> [OPDRACHT A]: Op welke datum werd H41 gepresenteerd volgens de tekst over bier in Nederland?

> [LEESTEKST]:
Bier in Nederland

Bier in Nederland

dinsdag 19 april 2016

H41: Heineken op hoogtestage

Kan Heineken nog groter? Na de fusie van AB InBev en SAB Miller klimt de Nederlandse grootbrouwer nog een treetje op de trap en wordt de tweede van de wereld. Over de kwantiteit aan Heineken hoeven we ons geen zorgen te maken. Maar hoe zit het met de kwaliteit binnen het concern? En met de diversiteit? Nou, daarover heeft men zichzelf ook over het hoofd gekrabd. En toen zich enkele jaren geleden de mogelijkheid voordeed om een nieuw hoofdstuk te schrijven, is men daaraan begonnen. Het resultaat werd gepresenteerd op 5 april: H41, een gloednieuwe lager.

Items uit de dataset
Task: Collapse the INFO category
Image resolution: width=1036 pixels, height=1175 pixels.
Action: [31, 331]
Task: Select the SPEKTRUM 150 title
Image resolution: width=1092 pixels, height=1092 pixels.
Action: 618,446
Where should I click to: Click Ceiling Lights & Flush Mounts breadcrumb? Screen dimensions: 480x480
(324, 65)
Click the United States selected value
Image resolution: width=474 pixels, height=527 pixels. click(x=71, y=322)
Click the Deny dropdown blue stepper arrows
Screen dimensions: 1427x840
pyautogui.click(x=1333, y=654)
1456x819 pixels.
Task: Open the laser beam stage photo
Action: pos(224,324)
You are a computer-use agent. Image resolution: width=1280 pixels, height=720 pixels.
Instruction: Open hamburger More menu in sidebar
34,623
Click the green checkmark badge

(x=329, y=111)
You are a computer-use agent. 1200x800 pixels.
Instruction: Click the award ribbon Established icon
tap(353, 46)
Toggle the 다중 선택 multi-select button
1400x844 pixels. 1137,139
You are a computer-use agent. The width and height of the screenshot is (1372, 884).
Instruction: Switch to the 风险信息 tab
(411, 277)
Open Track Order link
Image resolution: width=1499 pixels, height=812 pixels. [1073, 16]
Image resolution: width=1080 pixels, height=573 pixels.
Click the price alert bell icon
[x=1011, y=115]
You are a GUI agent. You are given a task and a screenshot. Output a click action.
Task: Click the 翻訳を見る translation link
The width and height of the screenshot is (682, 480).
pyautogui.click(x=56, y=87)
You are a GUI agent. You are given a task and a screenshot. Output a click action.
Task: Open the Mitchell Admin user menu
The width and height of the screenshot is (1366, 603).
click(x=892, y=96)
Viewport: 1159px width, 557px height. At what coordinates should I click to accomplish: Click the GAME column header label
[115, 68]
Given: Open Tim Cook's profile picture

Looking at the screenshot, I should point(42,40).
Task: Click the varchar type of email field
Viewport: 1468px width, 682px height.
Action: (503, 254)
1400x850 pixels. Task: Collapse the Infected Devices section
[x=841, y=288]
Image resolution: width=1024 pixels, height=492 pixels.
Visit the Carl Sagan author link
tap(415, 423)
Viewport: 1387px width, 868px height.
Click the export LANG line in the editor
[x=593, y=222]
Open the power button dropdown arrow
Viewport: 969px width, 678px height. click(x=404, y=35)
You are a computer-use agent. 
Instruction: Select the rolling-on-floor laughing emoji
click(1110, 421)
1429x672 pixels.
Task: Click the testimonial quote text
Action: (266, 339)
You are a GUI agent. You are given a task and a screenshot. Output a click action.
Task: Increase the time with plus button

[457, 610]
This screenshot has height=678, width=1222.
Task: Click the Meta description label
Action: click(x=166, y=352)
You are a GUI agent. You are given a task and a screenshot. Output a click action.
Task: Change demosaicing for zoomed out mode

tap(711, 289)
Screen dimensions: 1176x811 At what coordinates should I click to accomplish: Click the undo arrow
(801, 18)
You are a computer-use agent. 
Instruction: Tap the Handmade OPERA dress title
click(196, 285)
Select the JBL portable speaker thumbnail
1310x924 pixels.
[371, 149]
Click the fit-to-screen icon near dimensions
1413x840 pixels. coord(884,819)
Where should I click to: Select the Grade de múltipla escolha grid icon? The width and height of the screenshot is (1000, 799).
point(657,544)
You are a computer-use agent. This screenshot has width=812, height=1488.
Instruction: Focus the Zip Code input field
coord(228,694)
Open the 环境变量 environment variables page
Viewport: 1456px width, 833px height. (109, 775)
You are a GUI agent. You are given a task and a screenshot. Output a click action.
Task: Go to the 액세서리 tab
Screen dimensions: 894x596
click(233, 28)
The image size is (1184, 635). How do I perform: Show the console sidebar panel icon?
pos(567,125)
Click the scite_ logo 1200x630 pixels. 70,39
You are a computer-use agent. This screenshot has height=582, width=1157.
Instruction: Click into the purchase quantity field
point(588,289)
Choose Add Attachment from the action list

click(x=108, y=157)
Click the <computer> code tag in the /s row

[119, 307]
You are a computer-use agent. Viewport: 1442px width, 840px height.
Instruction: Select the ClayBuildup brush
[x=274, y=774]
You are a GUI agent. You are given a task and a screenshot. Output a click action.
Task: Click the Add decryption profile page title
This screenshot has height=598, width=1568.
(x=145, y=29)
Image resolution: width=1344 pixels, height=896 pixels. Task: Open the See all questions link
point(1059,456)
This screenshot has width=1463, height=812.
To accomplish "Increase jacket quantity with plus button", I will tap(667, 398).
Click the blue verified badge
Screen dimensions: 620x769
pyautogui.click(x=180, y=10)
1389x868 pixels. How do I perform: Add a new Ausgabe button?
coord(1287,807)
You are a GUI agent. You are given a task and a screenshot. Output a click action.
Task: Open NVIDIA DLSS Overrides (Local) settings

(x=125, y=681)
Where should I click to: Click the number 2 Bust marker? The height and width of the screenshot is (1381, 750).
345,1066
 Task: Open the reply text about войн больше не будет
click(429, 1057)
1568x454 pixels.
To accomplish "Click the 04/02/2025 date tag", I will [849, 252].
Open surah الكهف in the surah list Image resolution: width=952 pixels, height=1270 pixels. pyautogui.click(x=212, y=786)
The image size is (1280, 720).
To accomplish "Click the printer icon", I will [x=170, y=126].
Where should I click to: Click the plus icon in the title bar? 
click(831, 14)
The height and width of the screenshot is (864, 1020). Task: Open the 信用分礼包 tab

> [OPDRACHT B]: Zet in de rijen de regels tussen de regel met "Task: Select the SPEKTRUM 150 title" en de regel met "tap(353, 46)", beide inbegrepen, om in een genummerde lijst zonder lege regels.

> [UITGEWERKTE OPLOSSING A]: H41 werd gepresenteerd op 5 april.

> [UITGEWERKTE OPLOSSING B]:
1. Task: Select the SPEKTRUM 150 title
2. Image resolution: width=1092 pixels, height=1092 pixels.
3. Action: 618,446
4. Where should I click to: Click Ceiling Lights & Flush Mounts breadcrumb? Screen dimensions: 480x480
5. (324, 65)
6. Click the United States selected value
7. Image resolution: width=474 pixels, height=527 pixels. click(x=71, y=322)
8. Click the Deny dropdown blue stepper arrows
9. Screen dimensions: 1427x840
10. pyautogui.click(x=1333, y=654)
11. 1456x819 pixels.
12. Task: Open the laser beam stage photo
13. Action: pos(224,324)
14. You are a computer-use agent. Image resolution: width=1280 pixels, height=720 pixels.
15. Instruction: Open hamburger More menu in sidebar
16. 34,623
17. Click the green checkmark badge
18. (x=329, y=111)
19. You are a computer-use agent. 1200x800 pixels.
20. Instruction: Click the award ribbon Established icon
21. tap(353, 46)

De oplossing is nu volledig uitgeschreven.